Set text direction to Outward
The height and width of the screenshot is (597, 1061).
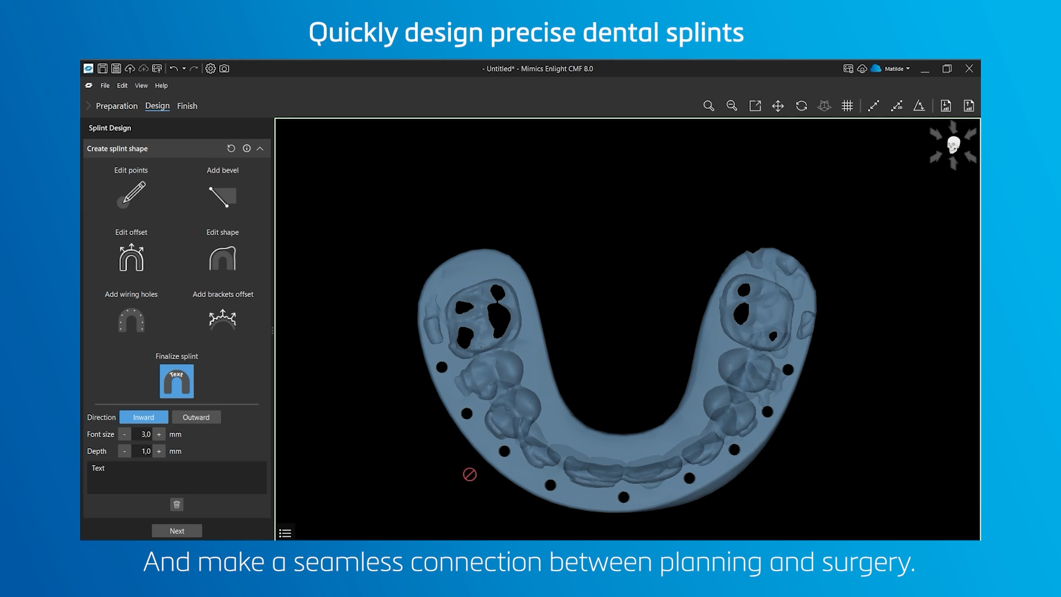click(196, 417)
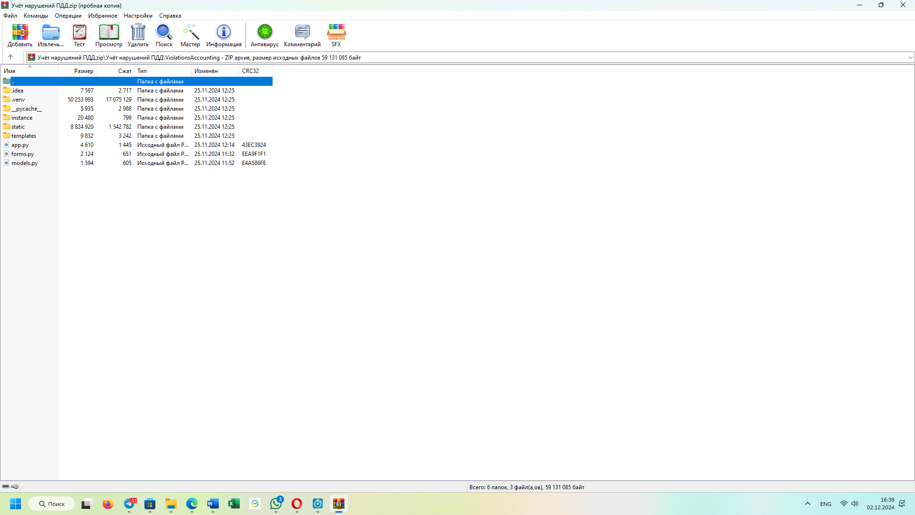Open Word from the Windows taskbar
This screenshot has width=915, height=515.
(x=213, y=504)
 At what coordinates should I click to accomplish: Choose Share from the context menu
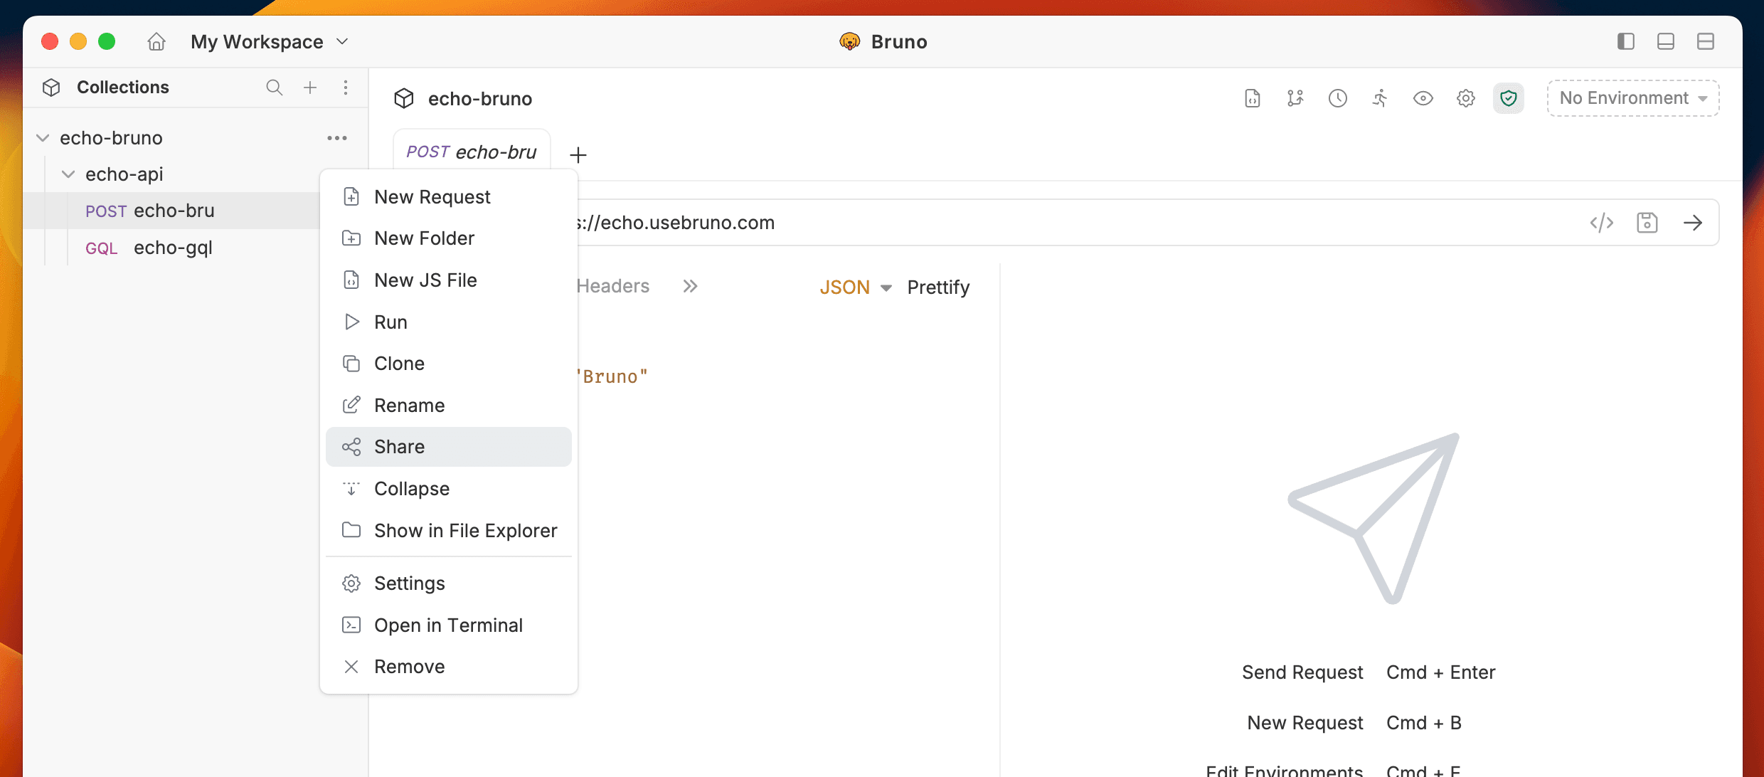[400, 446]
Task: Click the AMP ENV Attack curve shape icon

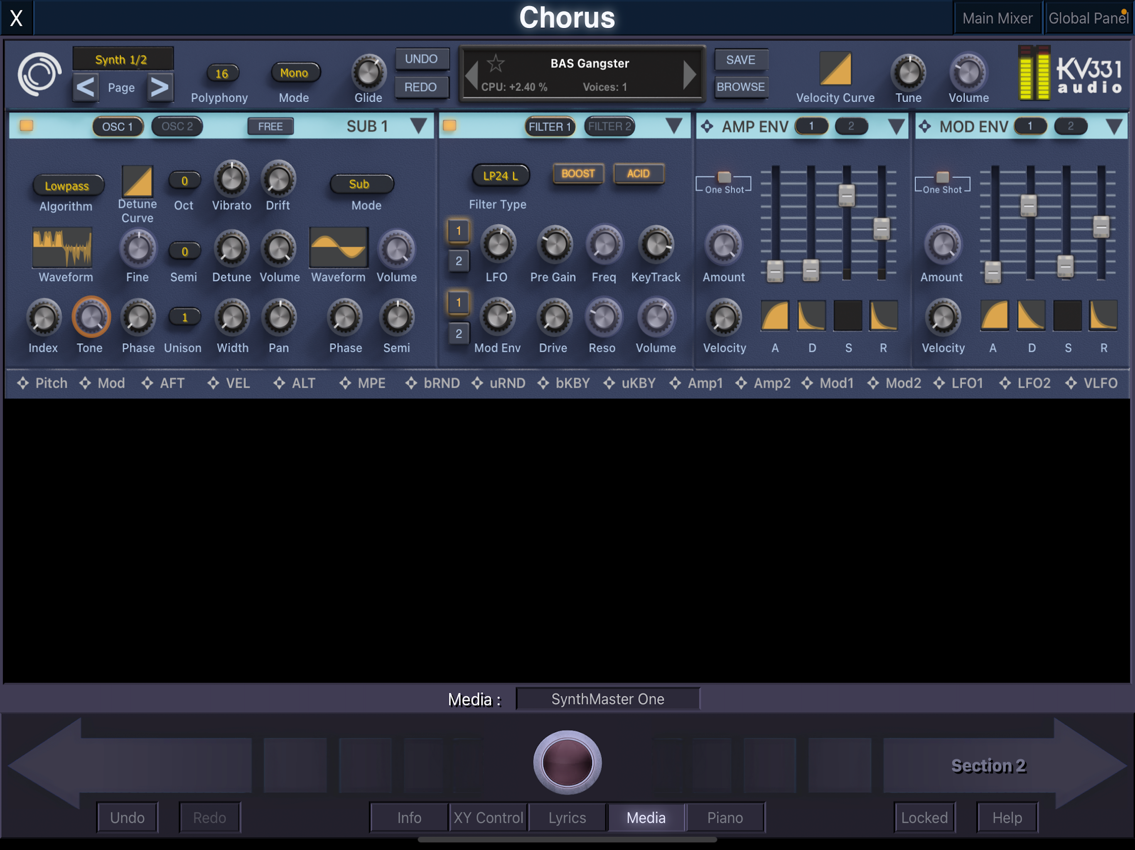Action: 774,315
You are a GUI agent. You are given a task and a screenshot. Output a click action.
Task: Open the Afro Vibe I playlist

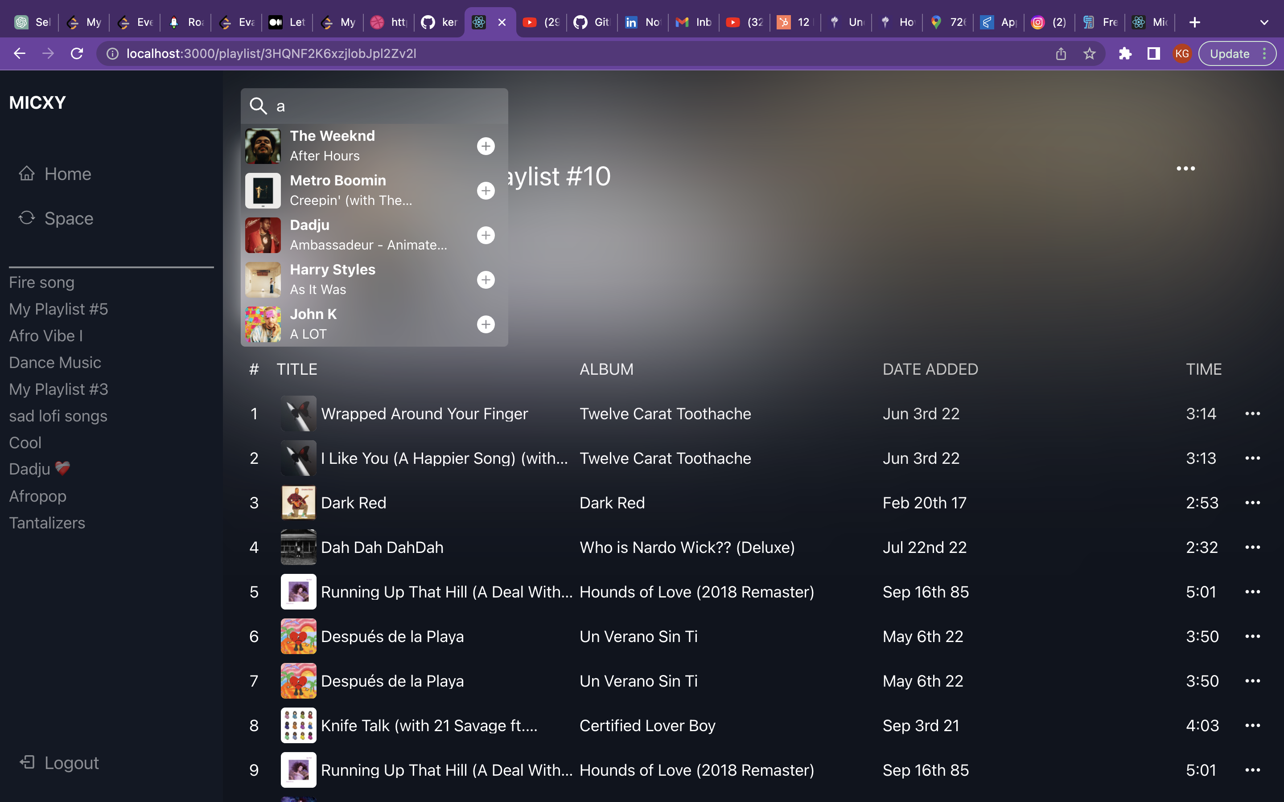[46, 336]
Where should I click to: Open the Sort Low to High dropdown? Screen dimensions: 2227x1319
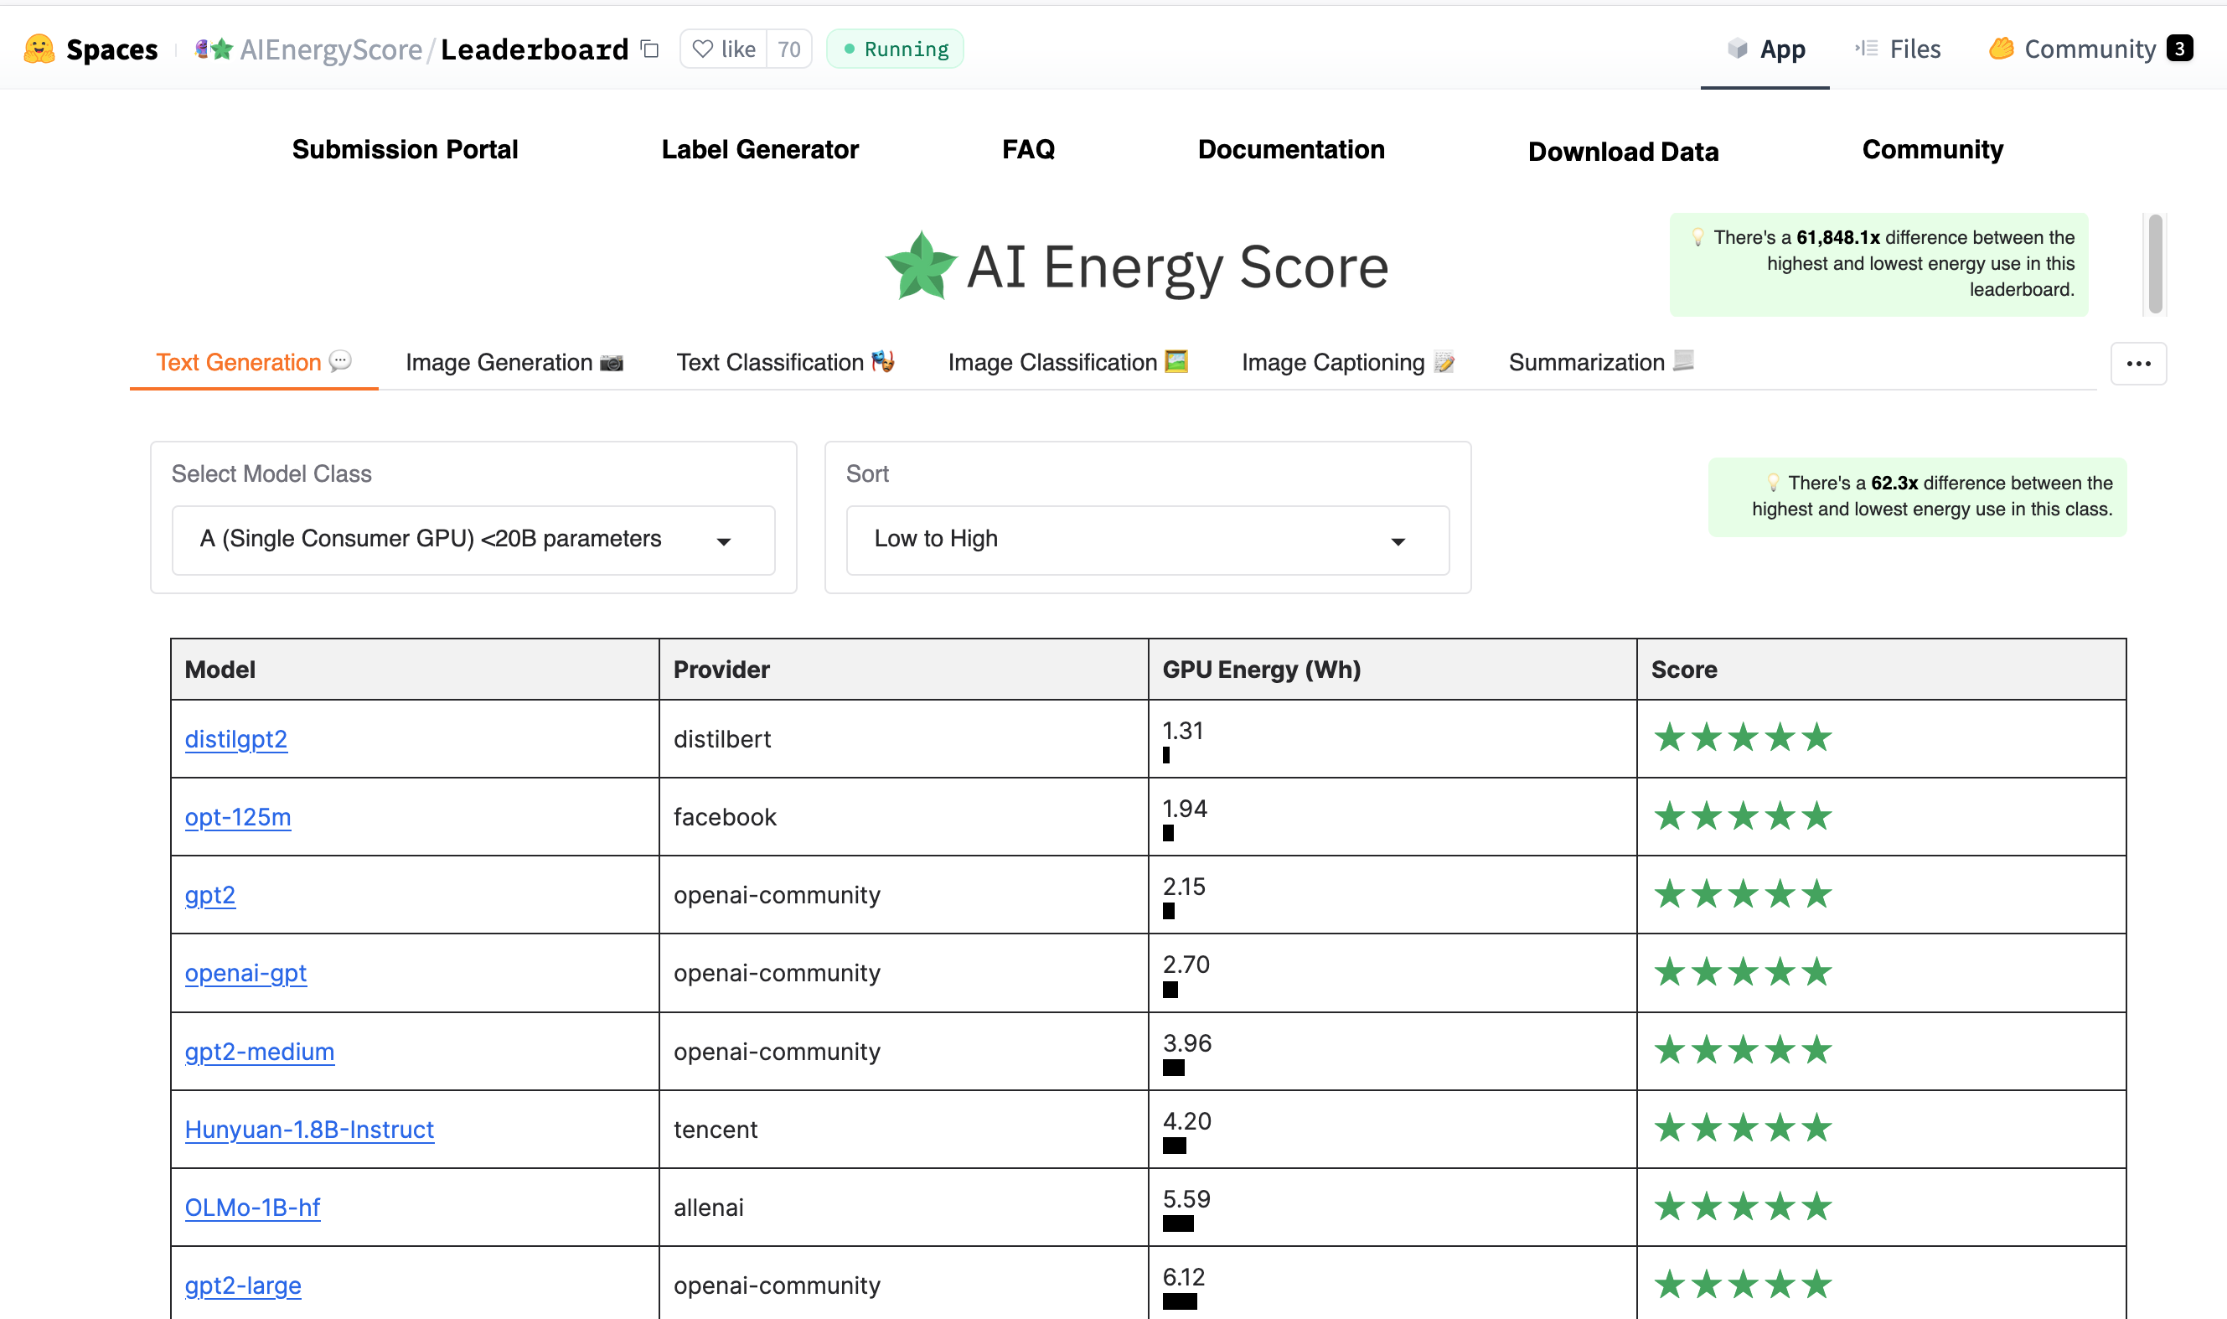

WORK REQUIRED
The required output is the lines from the one containing "At what coordinates" through the end of the records above, reproduced exactly, with no pictures.

TASK RESULT
 At what coordinates should I click to accomplish: Choose Share from the context menu
[400, 446]
Task: Click the AMP ENV Attack curve shape icon

Action: 774,315
You are a GUI agent. You are given a task and a screenshot. Output a click action.
Task: Open the Afro Vibe I playlist

[46, 336]
Where should I click to: Open the Sort Low to High dropdown? Screen dimensions: 2227x1319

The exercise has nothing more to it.